From my understanding of OAuth, when the uid, first_name and last_name are sent by auth.com it also sends a cryptographic hash of everything. So if you change the uid, you would also have to change the hash and you can't change the hash without knowing the shared secret that the auth.com and coolstuff.com have decided on prior to your request.

1 comments

so what you are saying is that coolstuff.com's servers must always look for a signature from auth.com when they are accepting user data, they cannot trust the user input. That makes sense. So does facebook connect, google, etc. have this? I assume not.
Well if you protect against CSRF you should be checking a nonce for all form submissions anyway. This doesn't appear to be all that different to me.

I'm intrigued now, I hope someone can give details!

OAuth 2.0 login providers use an access token that is user specific for all subsequent interaction.

For example, with Facebook, once a user has logged in and given Application X permission to access their details, FB will send the user's id, name, etc. (whatever data the user has granted access to) along with a unique access token. The next time, and every subsequent time Application X wants to access the FB API on the user's behalf it is required to send that access token. From javascript you might be able to change the token, however, Application X's next interaction with the FB API will fail if the token is invalid and there is no way to derive a token value from a FB user's id.

That's it? That sucks.

I don't have to change the token.

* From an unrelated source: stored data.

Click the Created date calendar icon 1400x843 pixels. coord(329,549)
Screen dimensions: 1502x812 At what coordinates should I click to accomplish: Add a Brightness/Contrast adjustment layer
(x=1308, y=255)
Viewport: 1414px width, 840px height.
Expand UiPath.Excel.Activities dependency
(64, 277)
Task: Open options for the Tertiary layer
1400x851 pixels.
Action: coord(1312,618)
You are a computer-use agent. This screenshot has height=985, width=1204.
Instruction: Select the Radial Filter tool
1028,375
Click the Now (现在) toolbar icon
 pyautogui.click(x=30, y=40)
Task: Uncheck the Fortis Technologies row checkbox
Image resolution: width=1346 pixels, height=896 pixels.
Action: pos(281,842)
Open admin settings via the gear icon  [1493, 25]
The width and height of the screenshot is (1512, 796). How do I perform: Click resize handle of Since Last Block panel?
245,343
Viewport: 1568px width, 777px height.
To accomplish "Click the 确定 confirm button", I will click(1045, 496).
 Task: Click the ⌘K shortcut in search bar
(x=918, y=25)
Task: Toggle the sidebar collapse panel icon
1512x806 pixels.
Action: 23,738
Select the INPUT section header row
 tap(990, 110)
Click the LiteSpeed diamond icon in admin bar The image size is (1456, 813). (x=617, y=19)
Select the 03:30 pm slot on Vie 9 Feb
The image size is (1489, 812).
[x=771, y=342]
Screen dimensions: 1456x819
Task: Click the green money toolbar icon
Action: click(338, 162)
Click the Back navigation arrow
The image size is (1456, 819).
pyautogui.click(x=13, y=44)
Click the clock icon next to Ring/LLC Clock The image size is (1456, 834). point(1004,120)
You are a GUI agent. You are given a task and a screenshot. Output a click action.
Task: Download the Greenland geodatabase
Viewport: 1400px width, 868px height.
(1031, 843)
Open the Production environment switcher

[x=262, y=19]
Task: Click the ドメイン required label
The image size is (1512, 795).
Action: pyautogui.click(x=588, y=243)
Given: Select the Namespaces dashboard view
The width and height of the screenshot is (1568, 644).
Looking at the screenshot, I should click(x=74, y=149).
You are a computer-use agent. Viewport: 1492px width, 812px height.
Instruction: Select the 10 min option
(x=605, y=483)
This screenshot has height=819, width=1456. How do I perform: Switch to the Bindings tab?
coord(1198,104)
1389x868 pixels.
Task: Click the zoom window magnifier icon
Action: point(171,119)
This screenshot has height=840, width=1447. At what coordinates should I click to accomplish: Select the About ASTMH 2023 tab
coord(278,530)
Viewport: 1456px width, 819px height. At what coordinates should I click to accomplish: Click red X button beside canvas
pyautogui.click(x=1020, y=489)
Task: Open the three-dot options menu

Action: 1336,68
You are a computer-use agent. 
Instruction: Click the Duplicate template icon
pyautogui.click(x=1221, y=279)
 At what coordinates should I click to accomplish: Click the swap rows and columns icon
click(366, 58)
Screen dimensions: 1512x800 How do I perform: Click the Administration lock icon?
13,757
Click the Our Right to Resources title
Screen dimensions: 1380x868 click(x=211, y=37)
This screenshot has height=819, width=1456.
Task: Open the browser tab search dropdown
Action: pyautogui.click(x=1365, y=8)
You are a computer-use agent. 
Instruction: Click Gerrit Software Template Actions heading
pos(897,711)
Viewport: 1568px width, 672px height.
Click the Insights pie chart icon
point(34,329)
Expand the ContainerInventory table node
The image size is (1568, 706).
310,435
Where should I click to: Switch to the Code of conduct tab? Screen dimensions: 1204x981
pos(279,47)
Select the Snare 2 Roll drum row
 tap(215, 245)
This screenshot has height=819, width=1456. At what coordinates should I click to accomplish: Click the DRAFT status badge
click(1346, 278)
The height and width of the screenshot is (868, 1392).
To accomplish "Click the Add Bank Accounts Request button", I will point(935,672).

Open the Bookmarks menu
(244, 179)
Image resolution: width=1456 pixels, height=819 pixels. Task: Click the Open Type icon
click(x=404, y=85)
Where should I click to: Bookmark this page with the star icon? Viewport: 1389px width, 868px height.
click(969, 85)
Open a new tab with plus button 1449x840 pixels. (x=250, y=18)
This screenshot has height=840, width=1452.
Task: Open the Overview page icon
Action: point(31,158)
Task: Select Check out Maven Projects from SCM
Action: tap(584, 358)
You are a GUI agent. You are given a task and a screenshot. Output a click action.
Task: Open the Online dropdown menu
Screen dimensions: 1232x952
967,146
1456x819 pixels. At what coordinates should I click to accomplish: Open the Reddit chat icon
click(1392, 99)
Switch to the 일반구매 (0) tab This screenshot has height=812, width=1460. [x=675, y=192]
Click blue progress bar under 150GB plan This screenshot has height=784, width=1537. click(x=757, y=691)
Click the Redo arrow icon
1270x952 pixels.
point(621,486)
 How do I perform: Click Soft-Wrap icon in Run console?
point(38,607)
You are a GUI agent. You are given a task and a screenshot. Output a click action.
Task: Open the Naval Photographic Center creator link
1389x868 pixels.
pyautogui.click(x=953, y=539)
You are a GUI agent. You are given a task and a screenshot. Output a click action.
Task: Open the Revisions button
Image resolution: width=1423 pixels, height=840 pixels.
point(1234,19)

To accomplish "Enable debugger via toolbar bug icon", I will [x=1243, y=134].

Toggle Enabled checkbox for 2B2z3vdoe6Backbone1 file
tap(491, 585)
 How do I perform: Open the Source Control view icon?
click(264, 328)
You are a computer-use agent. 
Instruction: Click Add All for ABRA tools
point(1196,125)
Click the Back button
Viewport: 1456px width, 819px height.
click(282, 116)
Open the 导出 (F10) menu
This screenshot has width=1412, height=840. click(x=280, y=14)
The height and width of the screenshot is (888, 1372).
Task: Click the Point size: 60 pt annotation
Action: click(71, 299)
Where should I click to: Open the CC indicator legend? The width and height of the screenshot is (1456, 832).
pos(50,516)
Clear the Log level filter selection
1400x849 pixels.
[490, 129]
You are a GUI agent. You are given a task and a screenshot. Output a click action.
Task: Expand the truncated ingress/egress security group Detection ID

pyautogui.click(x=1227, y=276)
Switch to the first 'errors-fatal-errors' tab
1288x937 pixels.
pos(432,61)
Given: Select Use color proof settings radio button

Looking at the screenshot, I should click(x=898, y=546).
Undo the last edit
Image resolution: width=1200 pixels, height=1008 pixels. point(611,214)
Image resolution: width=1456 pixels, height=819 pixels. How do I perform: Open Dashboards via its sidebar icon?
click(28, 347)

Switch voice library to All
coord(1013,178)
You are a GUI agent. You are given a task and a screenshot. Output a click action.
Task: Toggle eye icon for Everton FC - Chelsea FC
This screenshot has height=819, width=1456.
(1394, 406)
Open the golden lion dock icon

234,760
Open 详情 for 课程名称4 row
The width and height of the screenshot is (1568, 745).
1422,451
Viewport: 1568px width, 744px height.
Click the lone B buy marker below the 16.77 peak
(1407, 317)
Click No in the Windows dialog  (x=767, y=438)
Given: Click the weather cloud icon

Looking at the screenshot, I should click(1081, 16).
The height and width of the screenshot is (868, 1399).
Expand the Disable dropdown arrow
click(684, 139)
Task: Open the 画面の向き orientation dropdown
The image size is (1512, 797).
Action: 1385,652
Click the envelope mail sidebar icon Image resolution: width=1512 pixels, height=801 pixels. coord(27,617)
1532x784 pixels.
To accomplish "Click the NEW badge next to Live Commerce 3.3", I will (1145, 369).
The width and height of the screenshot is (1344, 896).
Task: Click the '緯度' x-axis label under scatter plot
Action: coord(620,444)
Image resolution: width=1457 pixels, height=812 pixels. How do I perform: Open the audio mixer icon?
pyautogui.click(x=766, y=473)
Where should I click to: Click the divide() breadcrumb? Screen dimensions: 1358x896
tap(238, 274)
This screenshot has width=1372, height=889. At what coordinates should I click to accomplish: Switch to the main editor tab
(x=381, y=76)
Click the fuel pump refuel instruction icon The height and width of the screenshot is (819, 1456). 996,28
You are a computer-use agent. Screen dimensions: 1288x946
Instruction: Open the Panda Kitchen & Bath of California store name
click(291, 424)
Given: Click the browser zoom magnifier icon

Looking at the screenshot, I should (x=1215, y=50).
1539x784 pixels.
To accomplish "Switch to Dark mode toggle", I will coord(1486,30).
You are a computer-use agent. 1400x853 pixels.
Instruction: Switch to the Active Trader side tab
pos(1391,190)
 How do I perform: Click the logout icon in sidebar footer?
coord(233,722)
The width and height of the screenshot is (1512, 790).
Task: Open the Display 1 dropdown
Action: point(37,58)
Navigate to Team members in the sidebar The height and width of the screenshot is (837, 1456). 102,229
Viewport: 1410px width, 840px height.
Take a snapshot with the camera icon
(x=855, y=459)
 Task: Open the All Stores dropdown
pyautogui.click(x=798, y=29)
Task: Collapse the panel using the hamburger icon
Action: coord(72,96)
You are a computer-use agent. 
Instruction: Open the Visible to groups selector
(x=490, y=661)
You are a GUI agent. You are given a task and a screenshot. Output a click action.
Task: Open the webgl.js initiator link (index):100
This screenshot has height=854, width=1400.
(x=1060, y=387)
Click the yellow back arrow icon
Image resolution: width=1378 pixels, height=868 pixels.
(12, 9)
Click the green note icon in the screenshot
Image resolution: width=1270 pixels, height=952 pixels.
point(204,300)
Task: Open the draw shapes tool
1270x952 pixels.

I just have to change the data given by facebook (including the uid) before the website's dumb javascript uses it in a post back to the server. Since it's not signed by Facebook, how can the website's server trust the uid? Never trust your user input.

The user logs in on Facebook's server, there is no opportunity to change a uid. Facebook might return the logged in user's id, however that's not useful, the only way to interact with their API will be with the access token (which only grants you access to the logged in user's scope).
I am not talking about interacting with their API.

Facebook returns a uid. When the user takes an action, this uid is sent to the server. The server trusts the uid, and saves this action as taken by the user identified by this uid.

And let's say it's not the uid. Let's say it's the user's name.